++++ GIVEN TEXT

# Hate to do this ... Wheel question



## Pontiacpurebrred (Jun 22, 2011)

I searched I promise. Couldn't find anything that really fit. 

69 Custom-S 4 wheel disc breaks, stock but recently refreshed suspension. 

I have been looking around for wheels since this restoration started because my car came with what I consider to be cheap ugly wheels. I would be happy with Rally II's or even Honeycombs but the wife is not a fan of any of the stock Pontiac wheels of the era. 

That said, I would like to go with 17's myself and I actually found some nice 17 inch wheels that look kind of like the old Hurst wheels, they are 17x8 with 4.89 backspace and a +10 offset. >fairly certain that will fit< 

So here's my 2 questions. 

1. What is the backspace and offset of the stock 15x8 Rally wheels?

2. What size tire could I get on a 17x8 wheel up under stock wheel wells?

Thanks as always. 
S


----------



## Pontiacpurebrred (Jun 22, 2011)

No responses yet. :confused

Well here's what I have come up with. 

Original tire was the equivalent of 225/70/14 (or there about) 

That's 8.85 inches wide with a total diameter of 26.4 inches (though I have heard that the original tire/wheel combo came in at about 27 inches.) So we'll say give or take half inch. 

With 17 inch wheels they recommend 225/55/17 for the same width and an overall diameter of 26.74 inches. 

I have 275's on the back of the 2005 GTO and can't see going smaller than that on the 69 so I am thinking of this combo. 

275/50/17 width of 10.82 in. overall diameter of 27.82 in. REAR
255/50/17 width of 10.03 in. overall diameter of 27.03 in. FRONT
Tires would be Nitto NT450 (only matched set I can find in these sizes) 

I'd be within an inch of stock height all the way around and a bit more rubber to the road. 

I know she has 275's on her right now in the back but they are 15's so I have no clue if this will work, and since I still don't know the original backspacing and offset on the stock 15's (or the crappy custom wheels I have now) I still have no idea where I am at in the fender well. 

Anyone?


----------



## FlambeauHO (Nov 24, 2011)

Could go to a tire shop and ask for a test fit, the sizes you mentioned sound like ones I have seen in the forums before but I can't be certain. Try googling "275 50 17 on a gto" or something like that. Bump


----------



## Instg8ter (Sep 28, 2010)

:agree you may be pushing the envelope on the front especially if you lower it. Billet specialties makes some nice 17" rally type wheels (not cheap) i picked mine up used off a trailer queen. I will never have another chrome wheel again, hit them with a mothers ball and they will blind you in the sun. I jumped on them because from a distance they look like Cragars but close up they look more like arrowheads and the detail fluting matches the ribbed tail panel and the console


----------



## Pontiacpurebrred (Jun 22, 2011)

++++++++
++++ ENTRIES SHOWN

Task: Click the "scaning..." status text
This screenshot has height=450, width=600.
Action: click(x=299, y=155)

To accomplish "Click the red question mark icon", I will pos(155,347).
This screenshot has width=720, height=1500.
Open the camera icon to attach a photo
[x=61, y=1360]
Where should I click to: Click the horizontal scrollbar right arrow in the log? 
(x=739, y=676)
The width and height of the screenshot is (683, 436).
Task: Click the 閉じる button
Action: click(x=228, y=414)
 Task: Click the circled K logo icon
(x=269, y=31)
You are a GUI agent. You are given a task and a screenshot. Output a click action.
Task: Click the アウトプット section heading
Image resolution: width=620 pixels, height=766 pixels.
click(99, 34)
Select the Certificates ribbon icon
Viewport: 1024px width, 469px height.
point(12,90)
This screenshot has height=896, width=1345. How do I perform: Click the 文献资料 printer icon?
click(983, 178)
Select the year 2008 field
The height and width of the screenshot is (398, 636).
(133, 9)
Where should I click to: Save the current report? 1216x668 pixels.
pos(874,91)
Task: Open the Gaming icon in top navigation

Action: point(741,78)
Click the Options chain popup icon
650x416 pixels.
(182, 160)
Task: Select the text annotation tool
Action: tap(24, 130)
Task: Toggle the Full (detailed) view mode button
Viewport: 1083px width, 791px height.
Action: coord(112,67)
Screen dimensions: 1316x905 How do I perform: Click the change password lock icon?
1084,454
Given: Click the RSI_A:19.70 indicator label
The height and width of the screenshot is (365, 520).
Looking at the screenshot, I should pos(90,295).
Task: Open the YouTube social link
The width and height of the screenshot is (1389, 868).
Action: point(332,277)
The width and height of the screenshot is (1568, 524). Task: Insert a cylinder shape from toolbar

++++++++

TASK DIRECTIONS: Continue the forum thread about fitting 17-inch wheels and tires on the 69 Custom-S, starting right after the last line shown.

EXERCISE ANSWER:
Here's the wheel I am looking at.










They also have it chrome but I think I like the subtle nature of the gunmetal. 

And after looking at the front wheel/tire combo on her now I am re-thinking the front tire size as well. (thanks for the heads up Instg8er) :cheers

Prolly be smarter to go 235/60/17 up front, that's 9.25in. wide with a total diameter of 28.1in. 

with the 275/50/17 in the rear (10.82in. wide 27.82in. diameter) the sizes will be a tad taller than stock but I think as long as the backspace and offset are where they need to be I will be cool. 

Anyone got the stock numbers for the rallys? 15x7 or 15x8 or even the 14's just need a measurement for backspace and offset stock so I can use my calculator and see where I am. 

Thanks all!


----------



## Instg8ter (Sep 28, 2010)

No problem i am running 235's with only a slight rub when backing out at full turn but the wheel wells on the 66' are a bit less forgiving so you should be fine...why dont you just check your rims for offset....then check clearances on shock etc. on the inside and lip on the outside, what you want is the new rim centered between your obstructions then measure between them and you will want the tire at least 1-2" narrower than that measurement to account for some bulge of the sidewall. i think we came up with 4.5 - 5" backspace was ideal on another thread.


----------



## ALKYGTO (Mar 29, 2010)

Look to beg, borrow or steal a Percy's wheelright to find optimum backspace and tire size. I run a 12.5x29x15 in a stock wheelwell with 6" backspacing. Lots of people ask if I've minitubbed but it's not.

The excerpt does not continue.